Poll: Voters prefer popular vote over Electoral College
29 replies, posted
https://www.politico.com/story/2019/03/27/poll-popular-vote-electoral-college-1238346
More voters prefer to elect the president by national, popular vote over the existing Electoral College system, according to a new POLITICO/Morning Consult poll.
Obviously a Democrat power grab conspiracy fueled by fake news
Which will win? Will of the entire US populations, or some electoral boys?
I still don’t really understand how the electoral college is supposed to work. They’re evidently supposed to represent the will of the people, except it doesn’t, because it overrepresents low population states and underrepresents high population states. Like, say you’ve got 3 states, 2 of which have 20% of the population respectively and the 3rd had 80%. You can just pour ALL your resources into that measly 20% and win the election because 2/3rds of the states went to you, but 80% of the population didn’t. How the fuck is that fair?
Something something tyranny of the majority.
It's not like Senate and House elections are meant to give smaller states representation in Washington or something.
I was under the impression some Republicans would be in favor of this too considering it'll be beneficial for them too since states like California aren't going to be just a guaranteed blue zone and they can still campaign there effectively for example.
I can understand having a house of congress which gives less populous states equal representation (I don't agree with the ability of McConnell to unilaterally determine what bills they'll consider) but the electoral college seemed ridiculous to me even when I was in school learning about it. There's only one president for the entire country, everyone should get equal say in who it should be.
The president should be the guy who got the most votes.
I always forget that I don't know how US politics work, I can't get away from the notion of having major parties and voting for the member of an electoral district
Its netted them their last two presidents. Of course they're going to want to keep it around.
You would be soooo fucking surprised by the insane mental gymnastics that some proto-Fascism supporting republicans are willing to go through to argue against this point. It's nauseating.
Intuitively, it makes sense that people would prefer the popular vote. But I think the better solution is a re calibration of the electoral college. The president is not elected by the people necessarily, they're decided by the states. A popular vote proportionate electoral college would be the pragmatic solution.
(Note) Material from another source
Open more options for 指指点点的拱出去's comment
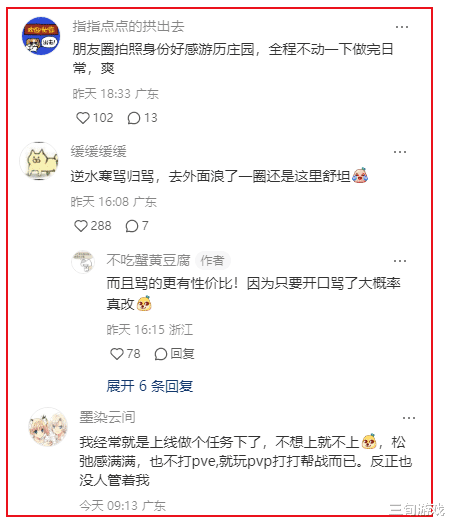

Our divergence from state politics has lead to some incredible inefficiencies and power grabs by the federal government. The federal taking more control is like a CEO of a multinational corporation micromanaging a sales team of a small regional branch.
At the end of the day, I primarily want to deal with my city and state government.
That is not how it should be.
Basically this. The idea you're going to reform central government to be more democratic, and therefore locally accountable, is an ideological absurdity that consistently leads its advocates into quick confrontation with their peers rather than an elite.
Your electoral college fucking sucks balls, your country wouldn't have imposed absurd tariffs on its BEST ALLY Canada if your federal elections actually respected the will of the people. Fuck the false dichotomy that just because you care about federal matters you also can't possibly be equally be worried about local politics.
I’ve been against the EC since Bush v. Gore. Just know that if you disagree with a national popular vote then you are okay with an election winner who didn’t get the most votes.
The president is supposed to be a representative of the entire country. No matter what kind of mental gymnastics you try to do to justify it, there is just no way it's democratic to give some people more power than everyone else to decide who represents the country.
There's just too many problems with this simple view. Any idea of the will of the people is limited and informed by the user's bias, it's an opportunist appeal. For example, I can easily point out that half of the population lives in 146 of 3000 counties or 9 out of 50 states to question just how representative in its priorities an unwieldy national government can be. I can point out the uninformed and tribal nature of the average voter and how their votes are swayed by the rhetorical appeals and entitlement promises of politicians raised and educated in the heights of society then backed by money from the same place. From there, if at some point the 50+1 produced by that and defined by an arbitrarily set scale compromises the 50+1 of many smaller ones, possibly to the point they would simply be freer with decentralization, I consider that democracy very flawed.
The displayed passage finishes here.